For everyone with an ostomy that was an elective surgery I was wondering what helped you make the decision. I also wondered what things I should consider and what questions I should ask my doctor. I don't need medical advice. I'm just wondering what things I should consider as in daily life with an ostomy. My GI doctor talked about me possibly getting a loop ileostomy or a colostomy if my issues haven't improved by the next time I see him. It's been almost 2 months since the major symptoms started and there's 0 improvement. I see GI in 6 weeks.

My urine problems are irrelevant so I'll just tell the story of my GI problems. About 2 months ago I fell. It seemed like an ordinary fall at first. Only a little back pain, but within a few days I was unable to have a bowel movement. I took extra miralax, exlax, and did enemas that all didn't work. Due to that and other reasons I went to an ER that did an x-ray and said my problems were consistent with constipation and sent me home with instructions of doing more enemas and a clean out with miralax.

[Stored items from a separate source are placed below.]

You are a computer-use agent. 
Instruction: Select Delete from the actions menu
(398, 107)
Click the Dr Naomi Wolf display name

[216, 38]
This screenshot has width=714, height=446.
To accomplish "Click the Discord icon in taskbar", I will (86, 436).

Later that day I had to go back to a different ER due to worsening symptoms and the clean out not working. After doing a CT scan they found out all the stool in me was liquid. I was admitted to the hospital. I then was incontinent for 24 hours. They did an MRI on my lumbar spine and sent me home after 3 days with no answers and me going back to the constipation problem.

The constipation problems got bad. I ended up being on 7 medications for my stomach and doing enemas twice a day with nothing working. We went to lots of ER's and during that time we were told to try GoLytly and liquid magnesium citrate. They all said it was a constipation issue and I should come back if I start throwing up because then I could get surgery. Nothing worked and eventually after 2 weeks they finally decided to do a lactulose enema. The lactulose enema worked and everything in me came out, but it was all liquid. Again no hard stool.

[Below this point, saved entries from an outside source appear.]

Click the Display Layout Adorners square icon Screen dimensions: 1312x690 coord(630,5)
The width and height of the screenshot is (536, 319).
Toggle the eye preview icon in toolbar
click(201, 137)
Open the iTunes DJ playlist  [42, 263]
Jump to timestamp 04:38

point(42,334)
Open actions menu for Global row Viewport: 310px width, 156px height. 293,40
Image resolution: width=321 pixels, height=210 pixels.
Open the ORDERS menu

I'm gonna go past most of the details for the rest of the story and give you the overview of what I've been dealing with so that other people with a similar experience can tell me how they decided to get an ostomy. They basically did multiple MRI's of my spine and my whole spine is fine. They believed at first that it was neurological, but now said they ruled out numerological cause. I have pelvic floor dysfunction, but not bad enough to cause my problems. I can't get into the motility specialist until July. We're trying to get me into mayo clinic, but getting the insurance to cover that is difficult. My GI system just doesn't work anymore. Nothing comes out of me unless I do a lactulose enema. I'm currently instructed to do it every other day.

I still have no answers as to what is possibly causing this. I was told to continue pelvic floor therapy (which obviously hasn't helped my symptoms) and keep doing what I'm doing til I see the doctor again to discuss my options. I'm told that enemas are a bad long term solution. I'm also told that ostomy reversal isn't an easy process. I don't think I'd want to reverse it because even before the fall my motility issues were still pretty bad. However I'm worried about rushing into a surgery that I could very well regret.

I don't know much about this surgery and I don't even know what's causing my issues as all the doctors seem to have given up on looking for the most part. My aunt who had Crohn's died from complications of a colostomy surgery, so that's definitely something that's scaring me. I'm not even sure what about the surgery caused her to die because all my grandpa was willing to tell me was "They found cancer.". Nobody pressed for more answers than that and now my grandpa is dead leaving me with so many questions about a family member who died from a surgery that I might need to have. I don't want to end up like my aunt. I know I probably don't have cancer, but I'm not even sure that's what killed her in the end.

I know this is a long post, but I want people to know the full story so that I can have more people tell me things I should consider. I want to know what I should think about before deciding on whether I need surgery or not. What questions should I ask my doctor? Idk anyone else who's had an ostomy besides my aunt and obviously that wasn't a very positive experience so naturally I'm very scared. I never thought I'd even consider this surgery after what happened to my aunt, but here I am with the worst GI problems I've experienced in my entire life. Thank you for reading this post. I hope you can help reddit, because I'm so overwhelmed and lost.